The author praises Jonathan Keates’s ‘magisterial’ biography as her touchstone, and perhaps the spirit and style of his writing is the closest counterpart in the Handelian literature to this new contribution. The prose tends to be friendly, effusive and endearing. Glover is an assured story-teller and often conjures an unabashedly sentimental tone when relating personal crisis points in Handel’s life. The descriptions of his sporadic illnesses are related with sensitivity, and the accounts of his eventual blindness and death are touchingly emotive. This biography does not aim to achieve a nuanced portrait of the composer’s flaws; he is affixed securely on a pedestal for the entire duration of a narrative that presents the artist as an irreproachable hero. Evidence of his temper, stubbornness, gluttony and bouts of laziness (as alluded to in several of Charles Jennens’s letters) are glossed over; there is no hint of why his erstwhile colleague Joseph Goupy created the vicious caricature ‘The Charming Brute’ (not an illustration reprinted here).

Explanations of complex historical events involving the last years of Queen Anne, the Hanoverian succession, the machinations of Walpole, the Jacobite rebellions of 1715 and 1745, various pan-European wars and the incessant squabbling of the royal family in London are dealt with engagingly if not impeccably. At its best, Handel in London is an entertaining albeit imperfect tale that is told with flair.
Glover’s passionate advocacy of certain works is highly welcome: it is good to read such enthusiastic overviews of Israel in Egypt, Judas Maccabaeus and Joshua – oratorios that have not always been admired fairly by musicologists and yet are popular with choral singers. Likewise, the author’s enthusiasm for Handel’s under-appreciated settings of Metastasio librettos in Poro and Ezio is well-placed. Nobody will be surprised that praise is lavished on Giulio Cesare, Tamerlano, Rodelinda, Orlando, Ariodante and Alcina (all of which Glover has conducted), and there are similar exaltations of Saul, Messiah, Samson, Semele, Hercules, Belshazzar, Solomon, Theodora and Jephtha. In other words, almost all works generally accepted as Handel’s greatest masterpieces are given their approximate due.

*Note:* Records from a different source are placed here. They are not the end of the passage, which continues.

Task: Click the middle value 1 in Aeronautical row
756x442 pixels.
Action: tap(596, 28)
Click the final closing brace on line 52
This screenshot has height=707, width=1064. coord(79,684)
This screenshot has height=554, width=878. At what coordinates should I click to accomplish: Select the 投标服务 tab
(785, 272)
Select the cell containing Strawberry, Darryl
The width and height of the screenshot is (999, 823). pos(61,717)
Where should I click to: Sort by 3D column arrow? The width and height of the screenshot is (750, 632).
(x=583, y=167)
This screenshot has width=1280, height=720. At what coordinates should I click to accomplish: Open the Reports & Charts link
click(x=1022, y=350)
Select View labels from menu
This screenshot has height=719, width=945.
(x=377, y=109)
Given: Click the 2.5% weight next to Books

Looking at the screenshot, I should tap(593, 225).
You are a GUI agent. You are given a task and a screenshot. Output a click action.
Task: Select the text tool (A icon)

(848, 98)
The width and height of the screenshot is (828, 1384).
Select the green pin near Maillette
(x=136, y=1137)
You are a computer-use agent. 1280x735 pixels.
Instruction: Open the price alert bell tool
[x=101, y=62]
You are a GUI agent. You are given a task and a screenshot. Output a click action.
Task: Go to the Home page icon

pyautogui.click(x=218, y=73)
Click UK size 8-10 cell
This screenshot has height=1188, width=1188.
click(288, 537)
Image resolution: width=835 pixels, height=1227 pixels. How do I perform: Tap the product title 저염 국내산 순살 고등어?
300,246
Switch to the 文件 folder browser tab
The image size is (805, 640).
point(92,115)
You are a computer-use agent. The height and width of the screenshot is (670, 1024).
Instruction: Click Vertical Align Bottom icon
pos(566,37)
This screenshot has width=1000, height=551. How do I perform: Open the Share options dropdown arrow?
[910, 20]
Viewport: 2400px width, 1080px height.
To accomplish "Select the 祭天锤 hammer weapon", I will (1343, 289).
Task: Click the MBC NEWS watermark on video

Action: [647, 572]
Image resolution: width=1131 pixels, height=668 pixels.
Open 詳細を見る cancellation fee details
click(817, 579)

Nevertheless, the author commits sins of commission and omission. Glover’s perfunctory dispatching of Flavio, Admeto, Atalanta and even Serse (all excellent works) suggests an uneven grasp of Handel’s output. The section on Partenope is typical of errant judgments: Rosmira’s hunting aria ‘Io seguo sol fiero’ is described as ‘dramatically somewhat irrelevant’ (not true), and the author is misguided when she writes that the arias composed for Arsace are ‘unremarkable … The awful truth, which Handel understood all too well, was that [the castrato] Bernacchi was no good.’ Another misperception is that ‘Per le porte del tormento’ (Sosarme) is ‘one of Handel’s most exquisite duets of misfortune and longing’; in fact, it is an exquisite duet of blissful reunion and hope (something that the words and music convey clearly). There are too many flimsy assertions. The final two operas, Imeneo and Deidamia, are dismissed unfairly in short shrift; much more attention is accorded to the patchier Floridante and Siroe. Something closer to consistent equity in the treatment of all the operas was needed.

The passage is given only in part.